Great Article by Bernice Ross
The question is how can you capitalize on today's market conditions to increase your income in 2008?
1. Target active market areas. Regardless of where you work, there are some locations and price ranges that are more active than others. Watch the sales board in your office as well as the MLS statistics. Focus your marketing efforts on those areas that have the most business. If you do face-to-face prospecting such as door knocking, calling on for-sale-by-owners, prospecting owners of expired listings, or holding open houses, make active areas your first priority.
If you normally work the $400,000+ area and the sales are currently active in the $250,000 to $300,000 price range, shift your efforts there. Also, be sure to carefully monitor activity each month. If you observe a shift, follow it.
2. Put pressure on buyers who are negotiating by doing a simultaneous price reduction. Whenever you issue a counteroffer with a lower price, ask the seller to reduce the list price. When the buyers realize that the seller is lowering the price, it places additional pressure on the buyers to take action.
3. The best buyer's market in 35 years: If you use print or Web marketing, use your marketing pieces to proclaim, "2008-the Best Year to Buy a Home in 35 Years!"

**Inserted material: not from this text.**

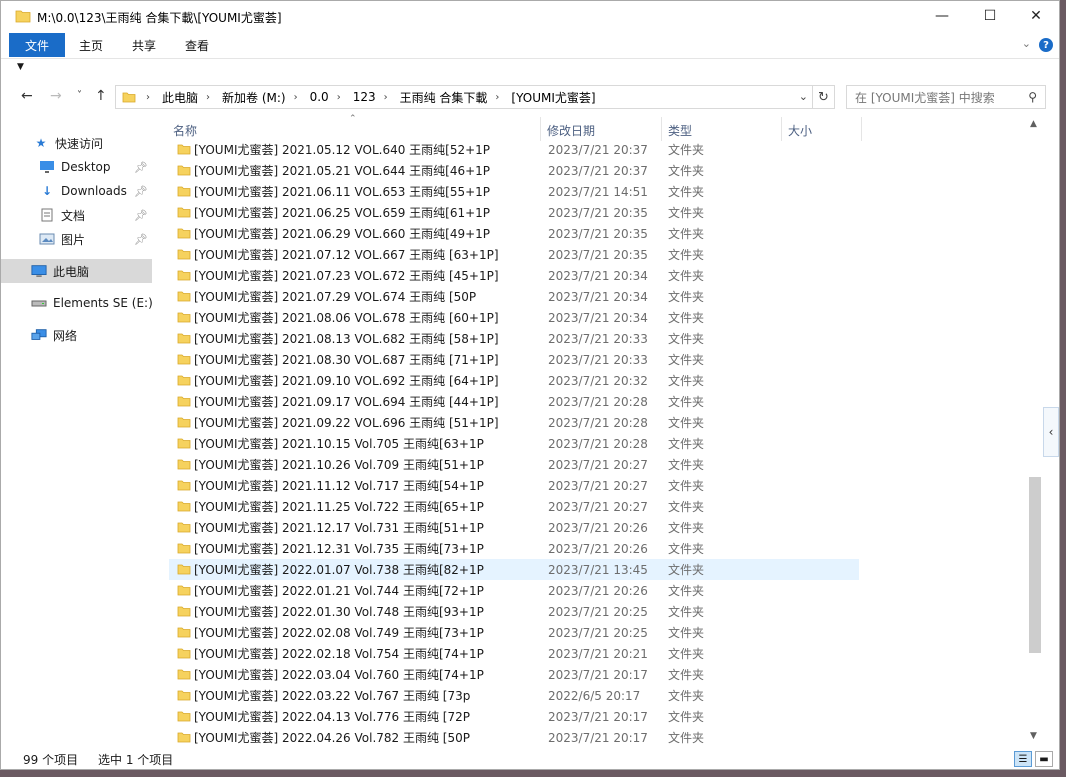  What do you see at coordinates (76, 167) in the screenshot?
I see `sidebar-item-desktop: Desktop 📌︎` at bounding box center [76, 167].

Here's how to back up this claim: In April of 1973, mortgage rates were about the same as they are today. Since that time, we have only had mortgage rates this low during 2001 and 2002, the height of the seller's markets where there was little inventory. In the last two major buyer's markets, one in the early 1980s and the other in the early 1990s, the rates were much higher. When I started in the business in 1978, interest rates were at 9.75 percent, en route to 18 to 21 percent in 1980. In the early 1990s, the rates were hovering in the 11 to 12 percent range. Thus, today's buyer's market, with exceptionally low mortgage rates plus a substantial supply of inventory, is the best time in decades to purchase.
4. Show first-time buyers the cost of waiting. There are several different ways that first time buyers lose money by waiting to purchase. The first is loss of tax deductions. In most cases, people who lack a mortgage pay more federal and state income taxes than those who qualify for a mortgage deduction. You can use a mortgage calculator to illustrate this point. For example, assume that a buyer is currently paying $1,500 per month on a rental. If the buyer purchases a $300,000 property with $30,000 down and a fixed-rate 30-year mortgage of $270,000 at 6.25 percent, the buyer actually nets $24,262 more, assuming that appreciation keeps pace with inflation, the buyer owns the property for eight years, and is in the 28 percent bracket.

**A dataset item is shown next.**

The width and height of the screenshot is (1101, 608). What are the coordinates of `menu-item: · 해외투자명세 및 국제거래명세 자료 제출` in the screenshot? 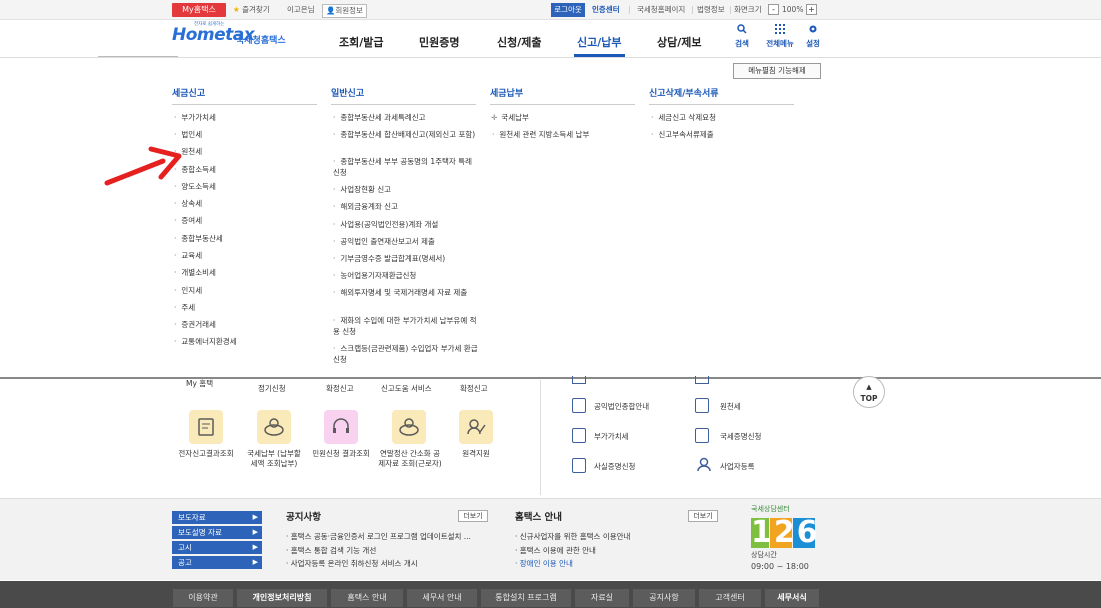 It's located at (407, 292).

Another way renters lose money is through wealth accumulation, generally in the form of creating equity by paying down the loan and through appreciation. According to the Federal Reserve, the average homeowner between 1995 and 2004 had a net worth of $184,400, of which approximately $60,000 was due to home ownership appreciation. To account for the difference of $60,000 of wealth accumulation, a $200,000 house would have to decline by 30 percent. Thus, each year a buyer waits to purchase a median-priced home, they lose $6,000 in potential wealth accumulation.

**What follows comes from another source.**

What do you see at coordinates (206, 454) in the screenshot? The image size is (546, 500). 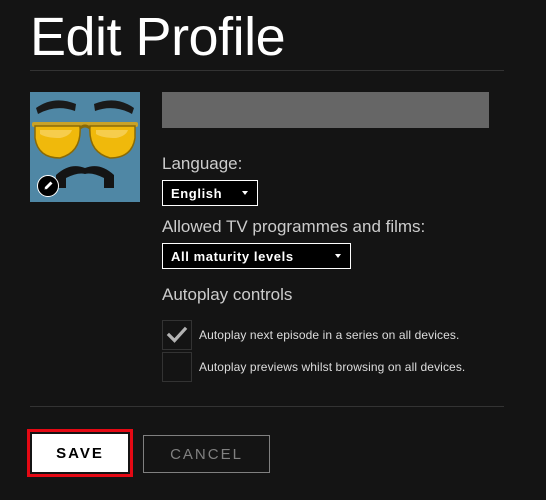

An additional way that renters lose money is through increased interest rates. For example, on a $200,000 mortgage, assume that interest rates increase from six to seven percent. By waiting, the buyer's payments increase by $1,578 each year causing a total loss (in payments and wealth accumulation) of $7,578. If interest rates increase from six to eight percent on that same loan, they will pay an extra $3,221 per year resulting in a total loss of $9,221.
Great information to look at. I do whatever it takes. Period. I sell homes for 90K to 500K. Whatever sells is where I want to be.